54      En défense, la BCE émet des doutes sur le point de savoir si elle est dans l’obligation d’adopter et de communiquer des critères précisant les éléments à prendre en compte pour évaluer les membres de son personnel dans le cadre de la procédure d’ASBR. En effet, la directive 91/533 vise les éléments essentiels de toute relation de travail. Or, selon la BCE, l’octroi d’une gratification financière au titre de l’ASBR qui, contrairement à un salaire, n’est pas garantie et qui ne peut pas dépasser 3,5 % du salaire, n’est pas un élément essentiel du contrat de travail.

55      En tout état de cause, la BCE estime que l’article 5 de l’annexe I des conditions d’emploi et les lignes directrices de 2008 énoncent des critères d’évaluation clairs, objectifs et connus de tous les membres du personnel. Au sujet de la publication en fin de période de référence des lignes directrices de 2008, la BCE rappelle que les critères d’évaluation sont énoncés à l’article 5 de l’annexe I des conditions d’emploi. Par conséquent, chaque membre du personnel, y inclus la requérante, savait parfaitement dès le début de l’année 2008 quels étaient les critères utilisés. En outre, la BCE relève que la requérante n’a nullement apporté la preuve de ce que son niveau de performance aurait été différent si les lignes directrices de 2008 avaient été publiées au début plutôt qu’à la fin de la période de référence.

–       Appréciation du Tribunal

56      Aucun des arguments excipés par la requérante ne permet d’établir l’existence d’une obligation dans le chef de la BCE d’adopter des critères d’évaluation en matière d’ASBR.

57      S’agissant de la décision du 6 août 2008, il doit être observé que si celle-ci prévoit que les décisions d’augmentation individuelle de salaire sont prises «sur la base des critères établis par le directoire aux fins d’évaluer la contribution» il peut être déduit de ses considérants, lesquels renvoient notamment aux articles 5 et 6 de l’annexe I des conditions d’emploi, ainsi que de l’emploi du participe passé épithète «établis» qu’elle ne vise pas à obliger la BCE à adopter des critères d’appréciation pour décider des augmentations de salaire à accorder aux membres du personnel dans le cadre de l’ASBR, auquel cas elle aurait utilisé la formule des critères «à établir», mais opère un renvoi aux dispositions de l’annexe I des conditions d’emploi.

58      Au sujet de la directive 91/533, il doit être rappelé qu’aux termes de l’article 9, sous c), des conditions d’emploi, la BCE s’est engagée à respecter les directives adressées aux États membres en matière de politique sociale. S’il est vrai que les modalités d’augmentation des salaires au titre de l’ASBR sont relatives à la rémunération à laquelle les membres du personnel de la BCE ont droit et constituent à ce titre des «éléments essentiels d’une relation de travail» au sens de la directive 91/533 qui trouve donc à s’appliquer, cette directive n’a pas un degré d’exigence tel qu’elle imposerait à la BCE d’adopter et de publier des critères d’appréciation de la contribution de chaque employé aux missions de la BCE.

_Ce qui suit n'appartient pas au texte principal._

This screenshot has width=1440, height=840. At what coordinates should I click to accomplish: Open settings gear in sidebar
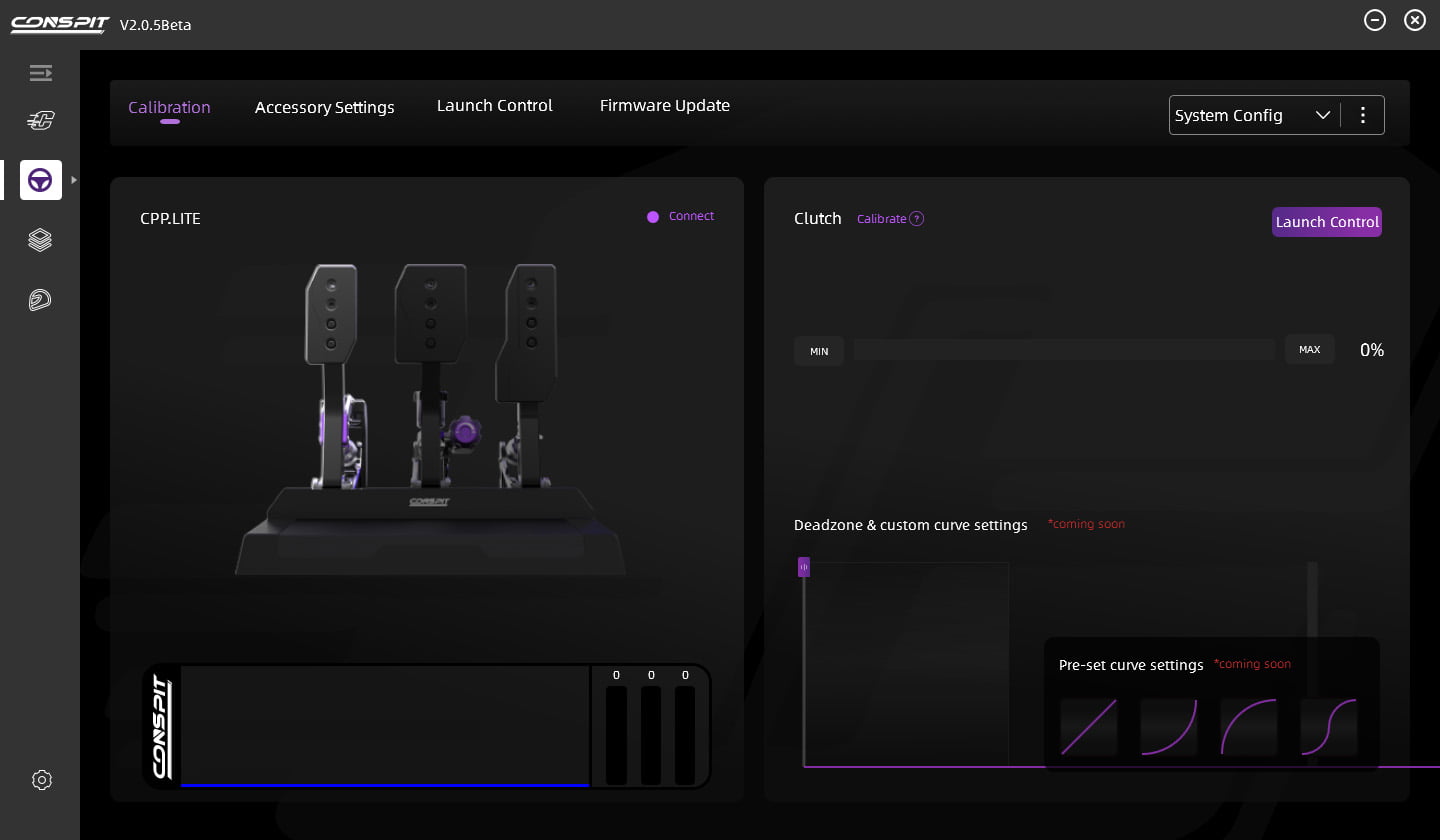pos(41,780)
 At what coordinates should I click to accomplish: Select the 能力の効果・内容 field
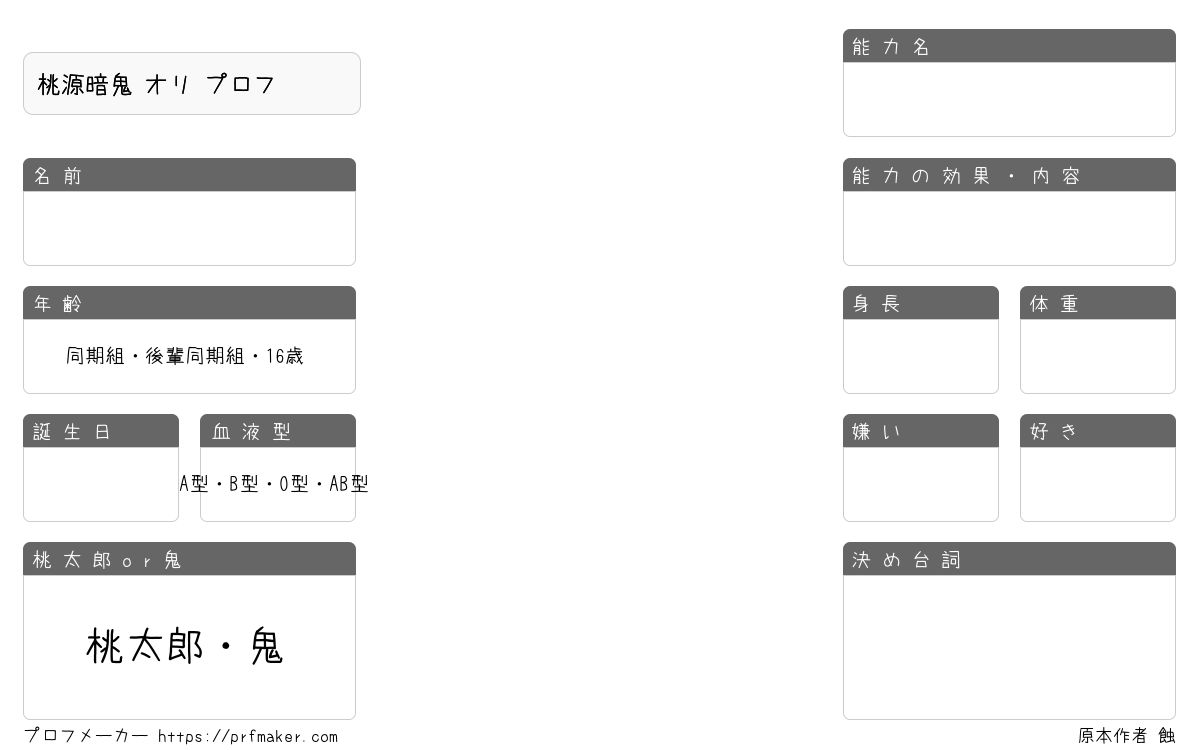point(1009,228)
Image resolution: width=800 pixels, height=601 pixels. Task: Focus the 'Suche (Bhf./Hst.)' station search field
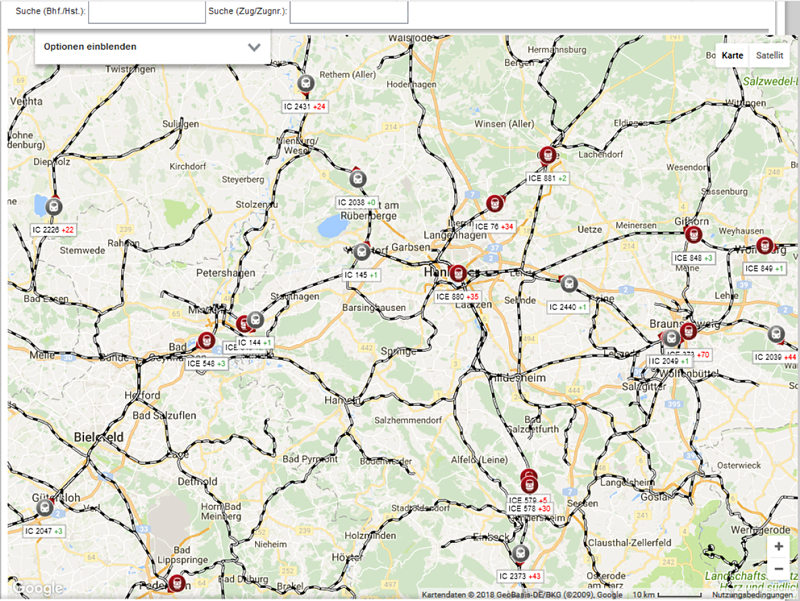146,12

59      S’agissant du principe de non-discrimination ainsi que du devoir de transparence et de l’obligation de motivation, il doit être relevé que si ces derniers ont pour effet de soumettre l’exercice par l’administration, en l’occurrence la BCE, de ses compétences au respect de certaines exigences ils ne sauraient pour autant avoir pour effet d’obliger la BCE à renoncer à la large marge d’appréciation qu’elle a décidé de préserver dans la conduite de sa politique d’octroi des augmentations individuelles de salaire et à définir dans un acte les critères d’appréciation qu’elle entend utiliser afin de mettre en œuvre son pouvoir d’appréciation.

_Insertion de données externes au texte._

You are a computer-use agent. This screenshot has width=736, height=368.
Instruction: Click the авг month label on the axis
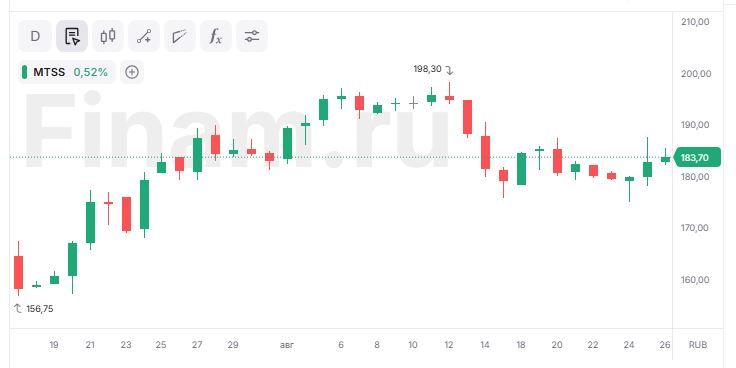point(287,345)
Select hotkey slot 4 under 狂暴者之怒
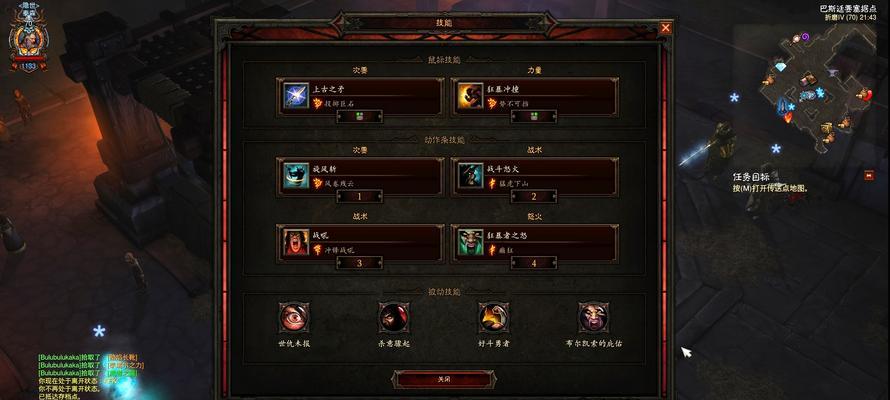The width and height of the screenshot is (890, 400). (x=534, y=263)
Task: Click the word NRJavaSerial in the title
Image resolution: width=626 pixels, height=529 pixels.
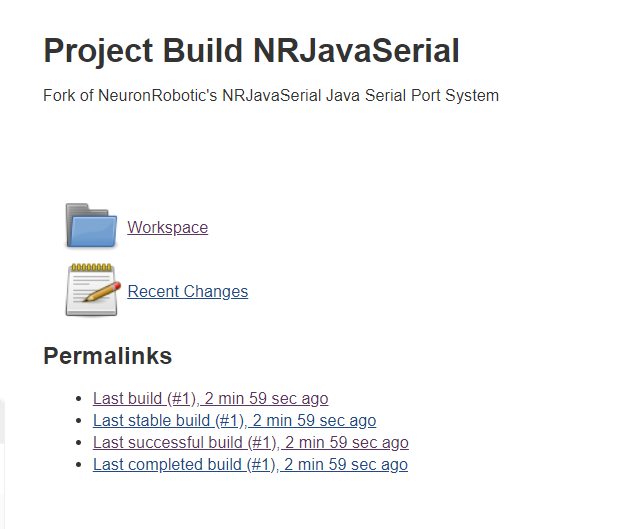Action: click(x=356, y=51)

60      De même, s’agissant du principe de sécurité juridique, à propos duquel il a été rappelé au point 49 du présent arrêt que si ce principe impose à l’administration, lorsqu’elle adopte des normes, de les rédiger de façon à ce qu’elles soient suffisamment claires pour que les justiciables puissent connaître sans ambiguïté leurs droits et obligations et ainsi prendre leurs dispositions en conséquence, ce principe n’impose pas à l’administration, en l’occurrence à la BCE, de restreindre le pouvoir d’appréciation qu’elle entend exercer en matière d’augmentations individuelles de salaire par l’adoption de mesures d’exécution visant à définir comment elle entend mettre en œuvre pour l’avenir ledit pouvoir d’appréciation.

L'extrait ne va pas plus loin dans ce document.